Shanghai Bok Choy   -   [Green Bok Choy; Baby Bok Choy (North American groceries); Qing Cai (Shanghai Chinese, lit. "Green Vegetable"); Pak Kwang Tung Hong Tae (Thai); Cai Bo Xoi (Viet); Chingensai (Japanese)]
Shanghai Bok Choy heads

Probably the most popular vegetable in Shanghai, this bok choy is now widely available in North American supermarkets. It's smaller than the regular bok choy they sell, so supermarkets, always anxious to snag the yuppie dollar, call it "baby bok choy". Hey, they buy "baby carrots" (machine made from large carrots) and bags of bland "baby spinach", so "baby" anything should sell.

The flavor of this bok choy is somewhat different than that of the white stemmed variety. Besides being light green the stems are also much thinner, this variety is better suited to steam whole or split lengthwise.

Shanghai Bok Choy Mui   -   [Qing Cai Mui (Shanghai Chinese); Sin Kon Choy Mui (market)]
Shanghai Bok Choy Mui heads

This is the "Mui" form of the Shanghai Bok Choy described above. It was sold as Sin Choy Mui, but a Google search showed up nothing by that name. This market in Los Angeles (San Gabriel) uses a mix of Chinese and Vietnamese names. These were up to 5-1/2 inches long and average weight was 0.66 ounces each.

Buying:   Look for the large variety of white stemmed Bok Choy and the larger varieties of Shanghai Bok Choy in most North American produce markets and many supermarkets. The other forms shown above will only be available in markets serving an Asian community.

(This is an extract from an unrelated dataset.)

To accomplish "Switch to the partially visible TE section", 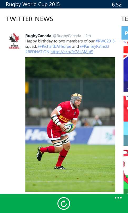I will click(x=125, y=19).
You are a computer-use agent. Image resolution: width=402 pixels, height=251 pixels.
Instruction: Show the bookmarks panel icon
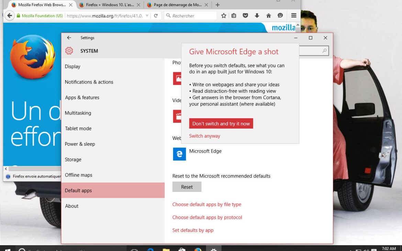(x=234, y=15)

Storing:   All forms of bok choy should be loosely wrapped and refrigerated. They will keep several days and then start to turn yellow. Yellowing leaves have lost their flavor but if it hasn't gone too far the stems may still be used.

Cooking:   The Shanghai variety, if not too large, is often steamed whole or split lengthwise and steamed, because the stems are relatively thin compared to the white stemmed variety. It can also be used in stir fries and other recipes the same way as the white stemmed, but give the stems less lead time over the leaves.

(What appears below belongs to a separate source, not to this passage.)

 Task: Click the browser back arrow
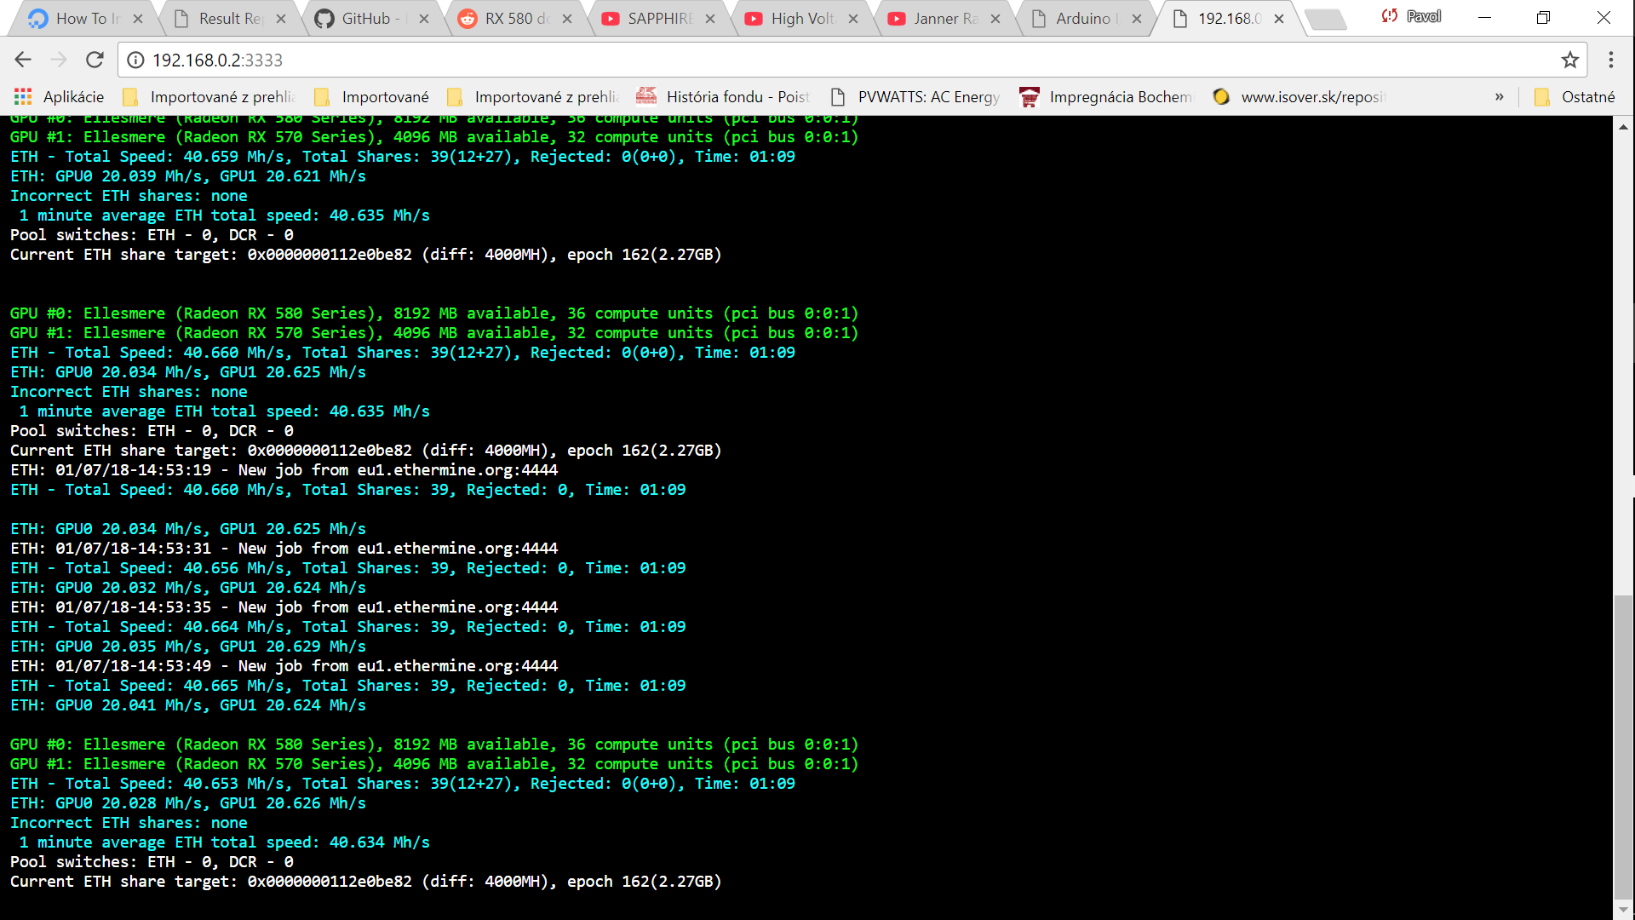click(x=23, y=60)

The White stemmed variety is often used in stir fries and soups. It is usually best to cut or tear the green leaves away from the stems into the desired size. Slice the stems diagonally crosswise to the width desired. The larger the stem the narrower the width should be. Keep the stems and leaves separate.

When cooking, give the stems a lead of 1 to 4 minutes depending on size and method. For stir fries, the leaves should be stirred in just enough to be coated with oil, then the liquid ingredients are added. Cover and simmer until the stem slices are crisp tender. Do not overcook.